WHAT TO DO: Repeat exactly the lines that begin at the one containing "Where should I click to: Open the Ввод menu?" and end at the final line of the records; include no pictures and nothing else.

SUPPLIED ENTRIES:
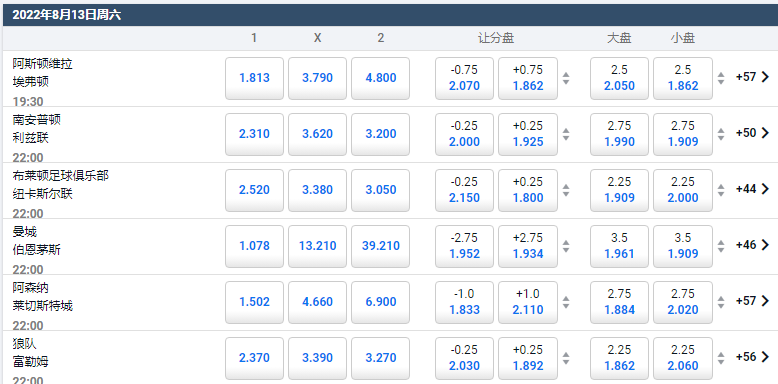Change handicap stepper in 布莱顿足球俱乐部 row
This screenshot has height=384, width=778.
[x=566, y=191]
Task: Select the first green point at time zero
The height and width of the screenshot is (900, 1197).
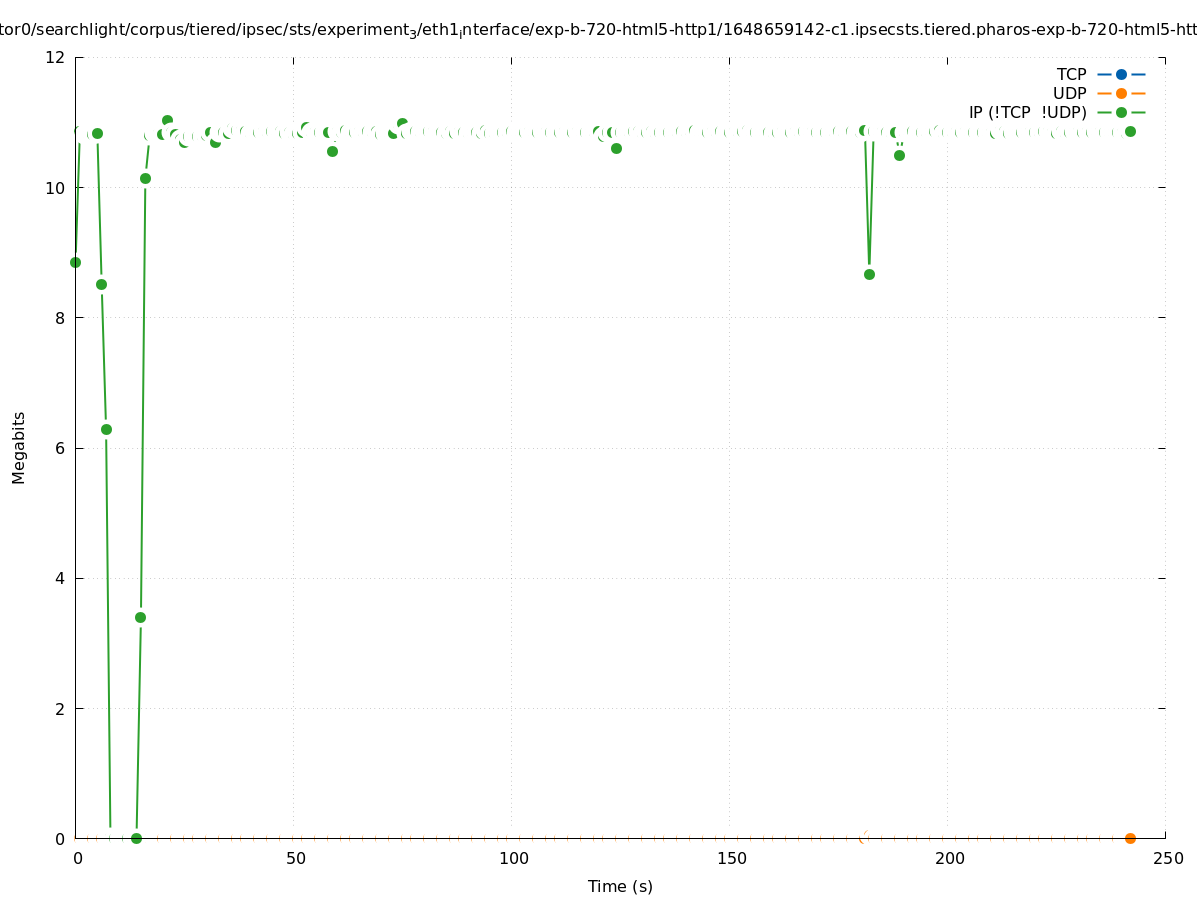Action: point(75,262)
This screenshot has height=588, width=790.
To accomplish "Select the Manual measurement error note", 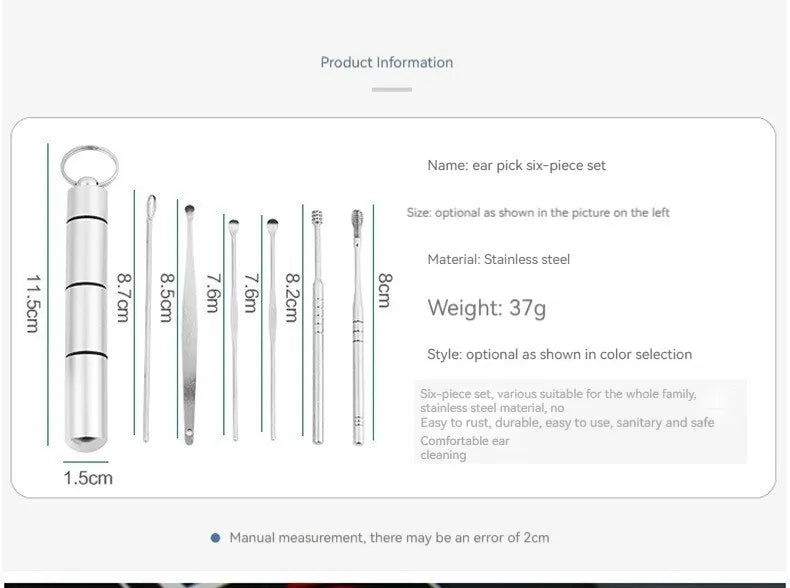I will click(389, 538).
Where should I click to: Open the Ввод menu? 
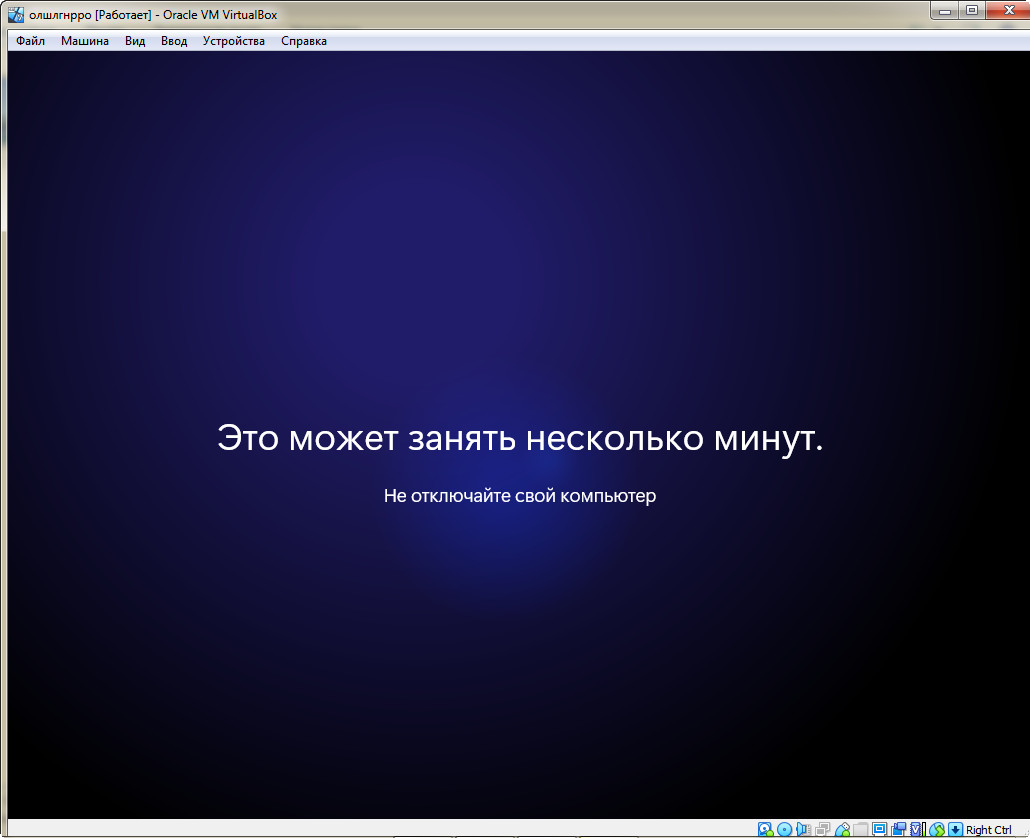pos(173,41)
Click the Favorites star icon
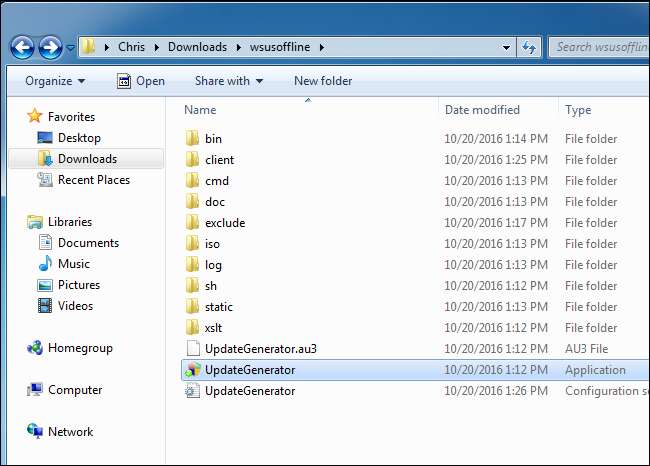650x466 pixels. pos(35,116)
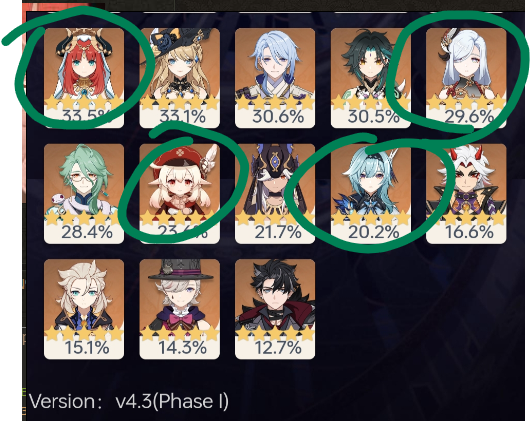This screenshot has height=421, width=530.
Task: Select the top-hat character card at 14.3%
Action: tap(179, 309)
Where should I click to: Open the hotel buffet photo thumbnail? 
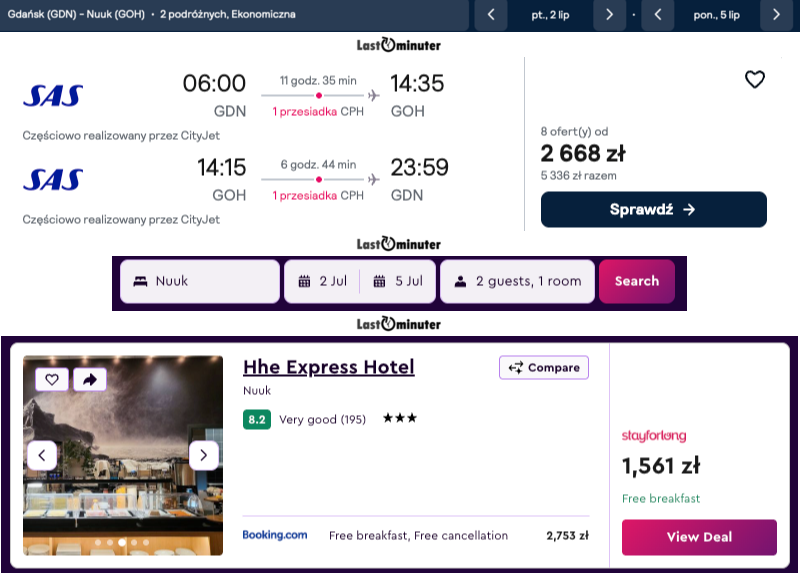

EXERCISE RESULT:
Where should I click to: Open the Ввод menu? 
pos(173,41)
Click the Favorites star icon
650x466 pixels. pos(35,116)
This screenshot has height=421, width=530.
Task: Select the top-hat character card at 14.3%
Action: tap(179, 309)
Where should I click to: Open the hotel buffet photo thumbnail? 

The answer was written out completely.